There are a few ways to deal with this:
- Retry completions until nothing changes, making sure to bring in predictions as those are added.
- Determine the set of nullable symbols immediately before parsing.
- Determine the set of nullable symbols incrementally, as rules are added.
I kind of don't want to do things the first way, because I suspect that that would end in some weird redundant loops.
So, I need to either have nullability calculations right before parsing, or incrementally. I want doing it incrementally to be a slam dunk, but I suspect that it's not. Basically, if you add a single rule, the immediate question is whether it renders the left-hand-side symbol nullable, but if it does, then every non-nullable symbol has to be checked for whether making that first symbol nullable makes that other symbol nullable. Jeffrey Kegler's note on the nullable stuff presents a linear-time algorithm for detecting nullables. I'm going to try to walk through what doing it incrementally would look like.
So, there are going to be several auxiliary maps. These maps only need to concern themselves with rules that have no terminal symbols. One map from LHS to rules. One map from RHS symbols to sets of rules (including LHS I think). A set of nonterminals with empty rules. A mapping from every non-terminal in the LHSs to whether that is a nullable symbol, false by default.
At this point, things diverge sharply and I kind of have to wing it. I believe I'll have to re-derive the time bounds of what I'm about to propose, if I want to know what they are.
When adding a rule:
- If there are terminal symbols, ignore it.

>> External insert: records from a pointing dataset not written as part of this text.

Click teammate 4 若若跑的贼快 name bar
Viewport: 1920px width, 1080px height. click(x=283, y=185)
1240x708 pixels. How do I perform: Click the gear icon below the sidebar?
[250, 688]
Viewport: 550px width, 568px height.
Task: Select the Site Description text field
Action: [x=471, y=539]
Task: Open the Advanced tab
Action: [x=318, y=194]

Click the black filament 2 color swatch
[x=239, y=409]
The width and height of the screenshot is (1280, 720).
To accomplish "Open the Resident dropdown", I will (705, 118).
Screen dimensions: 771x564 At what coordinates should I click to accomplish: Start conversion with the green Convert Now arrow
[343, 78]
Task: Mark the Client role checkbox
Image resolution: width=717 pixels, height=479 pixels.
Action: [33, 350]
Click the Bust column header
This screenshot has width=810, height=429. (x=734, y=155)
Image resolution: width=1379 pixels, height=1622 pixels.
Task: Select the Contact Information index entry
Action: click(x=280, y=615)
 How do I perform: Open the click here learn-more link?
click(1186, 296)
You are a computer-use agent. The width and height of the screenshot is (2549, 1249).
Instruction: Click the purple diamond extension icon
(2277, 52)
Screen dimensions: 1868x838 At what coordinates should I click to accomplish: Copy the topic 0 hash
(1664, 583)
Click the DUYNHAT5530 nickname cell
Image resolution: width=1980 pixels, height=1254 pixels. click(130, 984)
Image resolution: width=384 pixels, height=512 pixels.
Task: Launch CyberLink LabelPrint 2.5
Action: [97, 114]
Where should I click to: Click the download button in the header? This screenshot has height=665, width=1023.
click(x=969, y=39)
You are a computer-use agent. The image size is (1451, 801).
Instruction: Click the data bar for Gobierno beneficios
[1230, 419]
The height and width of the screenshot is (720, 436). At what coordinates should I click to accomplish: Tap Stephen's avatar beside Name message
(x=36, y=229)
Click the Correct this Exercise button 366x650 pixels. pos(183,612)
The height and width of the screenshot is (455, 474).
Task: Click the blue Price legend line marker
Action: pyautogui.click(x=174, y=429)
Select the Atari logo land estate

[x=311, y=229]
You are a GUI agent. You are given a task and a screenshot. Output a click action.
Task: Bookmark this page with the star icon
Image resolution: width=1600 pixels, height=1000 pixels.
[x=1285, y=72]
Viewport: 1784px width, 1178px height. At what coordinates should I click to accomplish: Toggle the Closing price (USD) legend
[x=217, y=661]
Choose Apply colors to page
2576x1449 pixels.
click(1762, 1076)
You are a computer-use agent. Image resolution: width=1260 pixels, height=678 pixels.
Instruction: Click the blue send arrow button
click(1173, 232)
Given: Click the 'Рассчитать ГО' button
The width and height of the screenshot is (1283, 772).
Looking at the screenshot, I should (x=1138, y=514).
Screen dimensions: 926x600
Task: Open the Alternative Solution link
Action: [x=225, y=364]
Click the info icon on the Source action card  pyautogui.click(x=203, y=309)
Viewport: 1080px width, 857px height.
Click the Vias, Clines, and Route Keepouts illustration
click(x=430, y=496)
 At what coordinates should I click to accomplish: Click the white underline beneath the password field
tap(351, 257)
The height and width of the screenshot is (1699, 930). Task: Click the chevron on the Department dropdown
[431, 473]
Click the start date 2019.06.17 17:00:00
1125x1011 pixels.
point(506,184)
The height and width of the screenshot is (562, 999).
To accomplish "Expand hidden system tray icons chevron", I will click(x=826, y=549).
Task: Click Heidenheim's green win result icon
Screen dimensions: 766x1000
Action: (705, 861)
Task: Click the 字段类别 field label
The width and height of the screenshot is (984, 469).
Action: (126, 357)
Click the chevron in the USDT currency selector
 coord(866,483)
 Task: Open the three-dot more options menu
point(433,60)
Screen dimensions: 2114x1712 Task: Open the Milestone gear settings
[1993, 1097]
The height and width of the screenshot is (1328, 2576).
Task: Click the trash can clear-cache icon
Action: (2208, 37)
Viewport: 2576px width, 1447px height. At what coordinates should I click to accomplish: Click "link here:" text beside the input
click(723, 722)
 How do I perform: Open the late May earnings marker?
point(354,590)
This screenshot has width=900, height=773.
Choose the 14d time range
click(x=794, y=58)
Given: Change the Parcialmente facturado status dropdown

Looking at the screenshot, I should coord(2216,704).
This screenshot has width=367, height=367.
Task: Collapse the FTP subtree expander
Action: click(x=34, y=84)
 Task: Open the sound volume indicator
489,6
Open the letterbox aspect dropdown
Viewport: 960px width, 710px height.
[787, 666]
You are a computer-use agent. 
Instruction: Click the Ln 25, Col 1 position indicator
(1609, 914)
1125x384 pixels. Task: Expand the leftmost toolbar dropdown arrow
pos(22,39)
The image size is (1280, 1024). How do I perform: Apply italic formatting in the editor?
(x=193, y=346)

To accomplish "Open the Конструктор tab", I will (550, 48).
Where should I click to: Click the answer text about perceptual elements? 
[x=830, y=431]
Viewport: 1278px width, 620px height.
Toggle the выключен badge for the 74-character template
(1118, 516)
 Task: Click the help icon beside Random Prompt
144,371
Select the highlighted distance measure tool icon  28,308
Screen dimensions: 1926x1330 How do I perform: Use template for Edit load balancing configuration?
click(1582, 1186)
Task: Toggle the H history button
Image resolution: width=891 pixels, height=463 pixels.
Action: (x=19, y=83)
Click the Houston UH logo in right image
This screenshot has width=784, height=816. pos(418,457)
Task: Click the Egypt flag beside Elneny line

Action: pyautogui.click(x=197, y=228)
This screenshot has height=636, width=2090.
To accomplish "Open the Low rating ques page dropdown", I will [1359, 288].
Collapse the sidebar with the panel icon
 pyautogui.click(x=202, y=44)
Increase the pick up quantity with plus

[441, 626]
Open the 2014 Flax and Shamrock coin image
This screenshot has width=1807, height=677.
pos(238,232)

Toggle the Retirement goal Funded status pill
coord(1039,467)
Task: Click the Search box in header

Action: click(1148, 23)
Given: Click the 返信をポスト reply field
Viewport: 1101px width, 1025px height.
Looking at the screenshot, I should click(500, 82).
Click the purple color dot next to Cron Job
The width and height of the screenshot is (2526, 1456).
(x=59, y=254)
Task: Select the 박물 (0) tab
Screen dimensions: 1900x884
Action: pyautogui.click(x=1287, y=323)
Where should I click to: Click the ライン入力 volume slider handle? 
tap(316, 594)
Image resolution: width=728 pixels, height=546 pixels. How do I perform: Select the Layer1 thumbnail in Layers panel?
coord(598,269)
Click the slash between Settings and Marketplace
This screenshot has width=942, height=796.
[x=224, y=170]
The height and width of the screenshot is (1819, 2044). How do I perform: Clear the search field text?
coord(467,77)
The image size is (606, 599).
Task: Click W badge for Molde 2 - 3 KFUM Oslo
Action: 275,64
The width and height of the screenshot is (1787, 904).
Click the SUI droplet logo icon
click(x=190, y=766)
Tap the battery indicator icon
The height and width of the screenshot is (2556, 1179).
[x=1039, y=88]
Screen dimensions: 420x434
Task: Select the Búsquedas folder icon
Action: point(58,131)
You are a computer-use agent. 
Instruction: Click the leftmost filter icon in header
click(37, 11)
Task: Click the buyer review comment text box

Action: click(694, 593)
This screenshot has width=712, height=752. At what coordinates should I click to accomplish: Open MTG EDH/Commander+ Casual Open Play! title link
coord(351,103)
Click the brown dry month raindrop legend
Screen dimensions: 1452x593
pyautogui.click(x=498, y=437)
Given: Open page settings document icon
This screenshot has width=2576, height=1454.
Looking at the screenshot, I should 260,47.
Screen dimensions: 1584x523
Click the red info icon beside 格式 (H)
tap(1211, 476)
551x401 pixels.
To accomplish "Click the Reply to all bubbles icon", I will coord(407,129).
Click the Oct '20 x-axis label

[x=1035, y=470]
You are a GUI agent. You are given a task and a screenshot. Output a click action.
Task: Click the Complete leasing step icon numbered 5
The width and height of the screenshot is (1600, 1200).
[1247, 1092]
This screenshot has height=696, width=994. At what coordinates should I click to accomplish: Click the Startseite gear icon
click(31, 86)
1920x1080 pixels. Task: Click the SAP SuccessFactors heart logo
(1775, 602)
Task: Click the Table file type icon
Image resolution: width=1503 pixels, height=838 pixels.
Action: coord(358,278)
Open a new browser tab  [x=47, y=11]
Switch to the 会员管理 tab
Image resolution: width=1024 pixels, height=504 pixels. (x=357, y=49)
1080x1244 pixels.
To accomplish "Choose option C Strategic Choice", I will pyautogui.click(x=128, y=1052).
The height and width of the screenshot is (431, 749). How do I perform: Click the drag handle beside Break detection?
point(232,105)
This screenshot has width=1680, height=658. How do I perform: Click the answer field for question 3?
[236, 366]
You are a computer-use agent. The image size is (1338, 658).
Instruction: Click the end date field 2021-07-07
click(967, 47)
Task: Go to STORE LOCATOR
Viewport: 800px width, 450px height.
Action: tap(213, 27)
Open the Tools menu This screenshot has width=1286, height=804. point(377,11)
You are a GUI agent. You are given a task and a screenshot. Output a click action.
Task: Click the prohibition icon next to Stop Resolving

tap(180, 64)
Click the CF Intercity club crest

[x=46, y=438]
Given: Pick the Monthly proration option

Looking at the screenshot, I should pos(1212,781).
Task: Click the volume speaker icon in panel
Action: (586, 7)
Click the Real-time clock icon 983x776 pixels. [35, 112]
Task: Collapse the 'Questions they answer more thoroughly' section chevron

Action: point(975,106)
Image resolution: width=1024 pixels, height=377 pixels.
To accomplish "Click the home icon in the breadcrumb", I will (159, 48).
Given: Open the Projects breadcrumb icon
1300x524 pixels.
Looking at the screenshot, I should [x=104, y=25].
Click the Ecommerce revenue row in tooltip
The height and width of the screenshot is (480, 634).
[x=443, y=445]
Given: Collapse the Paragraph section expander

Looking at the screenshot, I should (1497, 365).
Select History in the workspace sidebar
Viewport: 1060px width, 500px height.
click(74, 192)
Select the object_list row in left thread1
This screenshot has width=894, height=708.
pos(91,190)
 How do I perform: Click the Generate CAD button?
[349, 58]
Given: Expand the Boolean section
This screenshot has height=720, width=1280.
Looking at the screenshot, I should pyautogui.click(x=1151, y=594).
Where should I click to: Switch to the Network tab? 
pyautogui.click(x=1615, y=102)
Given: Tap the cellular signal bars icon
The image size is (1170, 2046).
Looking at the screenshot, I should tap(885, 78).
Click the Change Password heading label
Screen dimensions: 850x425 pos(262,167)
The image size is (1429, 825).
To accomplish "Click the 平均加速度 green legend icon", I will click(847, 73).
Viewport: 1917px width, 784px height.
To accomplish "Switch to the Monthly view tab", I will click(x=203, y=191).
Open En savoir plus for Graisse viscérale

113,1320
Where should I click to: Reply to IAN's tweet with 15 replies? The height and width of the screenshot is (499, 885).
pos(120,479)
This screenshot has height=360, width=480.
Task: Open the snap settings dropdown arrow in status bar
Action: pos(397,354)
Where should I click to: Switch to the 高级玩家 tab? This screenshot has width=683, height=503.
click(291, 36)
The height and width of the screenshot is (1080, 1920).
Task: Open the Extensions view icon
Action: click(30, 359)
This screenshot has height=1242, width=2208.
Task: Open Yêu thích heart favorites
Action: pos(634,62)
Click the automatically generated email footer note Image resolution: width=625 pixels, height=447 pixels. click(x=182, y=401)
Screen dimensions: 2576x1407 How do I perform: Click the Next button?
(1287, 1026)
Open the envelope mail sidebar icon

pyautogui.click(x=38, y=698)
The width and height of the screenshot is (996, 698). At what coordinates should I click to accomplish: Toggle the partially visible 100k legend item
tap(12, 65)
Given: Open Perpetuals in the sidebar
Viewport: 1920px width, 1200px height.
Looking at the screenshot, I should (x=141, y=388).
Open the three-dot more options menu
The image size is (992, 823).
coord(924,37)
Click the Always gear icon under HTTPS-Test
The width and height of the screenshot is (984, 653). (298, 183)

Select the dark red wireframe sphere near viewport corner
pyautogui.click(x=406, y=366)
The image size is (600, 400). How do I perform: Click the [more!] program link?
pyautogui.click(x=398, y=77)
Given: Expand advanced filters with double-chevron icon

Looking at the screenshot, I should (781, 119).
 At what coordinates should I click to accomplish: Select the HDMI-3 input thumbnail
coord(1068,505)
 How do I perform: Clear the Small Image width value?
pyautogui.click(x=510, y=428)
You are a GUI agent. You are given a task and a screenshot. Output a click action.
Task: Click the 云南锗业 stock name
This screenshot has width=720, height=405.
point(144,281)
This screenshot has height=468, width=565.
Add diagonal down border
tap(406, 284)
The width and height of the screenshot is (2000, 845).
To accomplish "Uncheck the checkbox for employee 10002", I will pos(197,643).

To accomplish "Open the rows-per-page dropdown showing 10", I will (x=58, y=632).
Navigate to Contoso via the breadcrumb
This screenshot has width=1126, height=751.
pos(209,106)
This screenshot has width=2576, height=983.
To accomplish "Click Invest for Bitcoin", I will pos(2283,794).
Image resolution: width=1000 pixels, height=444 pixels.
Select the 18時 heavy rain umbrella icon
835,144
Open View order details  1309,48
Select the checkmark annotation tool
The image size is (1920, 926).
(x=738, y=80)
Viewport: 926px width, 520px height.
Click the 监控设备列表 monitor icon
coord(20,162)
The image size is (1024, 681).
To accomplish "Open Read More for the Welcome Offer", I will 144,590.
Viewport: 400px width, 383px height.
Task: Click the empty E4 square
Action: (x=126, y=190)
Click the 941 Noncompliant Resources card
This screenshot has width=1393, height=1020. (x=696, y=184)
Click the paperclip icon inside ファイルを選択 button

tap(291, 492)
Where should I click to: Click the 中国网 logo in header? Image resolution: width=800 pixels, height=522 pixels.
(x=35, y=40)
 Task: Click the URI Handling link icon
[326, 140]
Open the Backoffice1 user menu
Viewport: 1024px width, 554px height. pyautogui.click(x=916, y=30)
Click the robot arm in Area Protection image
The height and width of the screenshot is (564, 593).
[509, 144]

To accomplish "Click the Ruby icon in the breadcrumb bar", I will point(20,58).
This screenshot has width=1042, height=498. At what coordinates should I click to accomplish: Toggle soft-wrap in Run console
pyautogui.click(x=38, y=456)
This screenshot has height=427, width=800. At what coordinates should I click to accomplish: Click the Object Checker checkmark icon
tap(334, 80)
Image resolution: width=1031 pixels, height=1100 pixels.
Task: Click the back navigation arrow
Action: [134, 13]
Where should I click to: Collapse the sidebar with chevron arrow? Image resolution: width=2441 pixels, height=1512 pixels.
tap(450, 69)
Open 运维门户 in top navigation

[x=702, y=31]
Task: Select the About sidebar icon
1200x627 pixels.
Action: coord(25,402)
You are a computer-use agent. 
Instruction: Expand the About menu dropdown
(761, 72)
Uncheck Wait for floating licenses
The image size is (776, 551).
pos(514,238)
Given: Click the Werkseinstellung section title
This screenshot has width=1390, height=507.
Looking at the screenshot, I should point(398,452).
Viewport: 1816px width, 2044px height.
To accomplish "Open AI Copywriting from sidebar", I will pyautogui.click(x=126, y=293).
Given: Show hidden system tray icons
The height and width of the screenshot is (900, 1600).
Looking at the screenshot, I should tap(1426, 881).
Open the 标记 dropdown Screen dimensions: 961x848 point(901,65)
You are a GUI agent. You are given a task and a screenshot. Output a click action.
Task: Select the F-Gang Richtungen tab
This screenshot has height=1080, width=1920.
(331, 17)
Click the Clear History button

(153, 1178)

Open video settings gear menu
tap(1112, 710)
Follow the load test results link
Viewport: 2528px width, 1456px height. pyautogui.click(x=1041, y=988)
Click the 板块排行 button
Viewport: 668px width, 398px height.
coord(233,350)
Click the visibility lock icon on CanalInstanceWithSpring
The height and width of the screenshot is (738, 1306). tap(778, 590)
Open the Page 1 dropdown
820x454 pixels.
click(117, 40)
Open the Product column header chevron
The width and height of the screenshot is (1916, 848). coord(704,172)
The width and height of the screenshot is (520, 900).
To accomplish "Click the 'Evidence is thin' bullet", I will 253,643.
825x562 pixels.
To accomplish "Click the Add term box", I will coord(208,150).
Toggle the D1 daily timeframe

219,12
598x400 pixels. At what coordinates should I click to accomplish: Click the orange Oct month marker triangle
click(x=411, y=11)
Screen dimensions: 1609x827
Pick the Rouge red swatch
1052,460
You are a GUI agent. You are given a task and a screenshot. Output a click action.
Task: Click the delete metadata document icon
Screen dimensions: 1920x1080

- If the rule is empty, add it to the set of empty rules. Actually, this step and data might not be needed.
- If the LHS is already marked nullable, ignore it.
- If the RHS is made up only of nullable symbols, mark the LHS as nullable, and then, iterate over every rule with the LHS in the RHS, to see whether any of those rules now have only nullable symbols in the RHS. If so, mark the associated LHS as nullable and recurse.
I'm honestly missing what anything besides the RHS map and the nullability map is accomplishing in this, so I'm going to see how far I can get with just those.
One thing I note is that, once a symbol has been marked nullable, there's no reason to check any rules with that LHS, so it could be efficient to remove such rules from the RHS sets. Potentially there could be a different way to store the RHS data other than literally, like as sets of symbols not known to be nullable. Then, when a set gets to zero, mark the LHS as nullable and cut down on stuff. You know, stuff.
I think this is enough to get started with tweaking the representation. Looking over it, I'm highly skeptical that what I have in mind is worst-case linear, but it shouldn't lead to any huge degradations in grammars that don't "need" this stuff.
One more pass at trying to make sense of this:
To mark a rule nullable, check the RHS table. It should be safe for the RHS table to contain tables from the LHS to the sets of symbols not known to be nullable. When a symbol is marked nullable, then that means that it needs to be removed from every other entry. For each other RHS symbol, put together a set of LHS symbols to check. If any LHS symbol is associated with the set of just the nullable symbol, then that symbol has to be marked nullable on the next pass. For LHS symbols with other sets, those sets represent RHS symbols that need to be updated; doing so is guaranteed not to produce more nullable symbols.
I'm still not sure about the time bounds, but I think I can get this to make sense, so I'm going to take down some notes on how I need to change up stuff, and then get to bed.
Good night.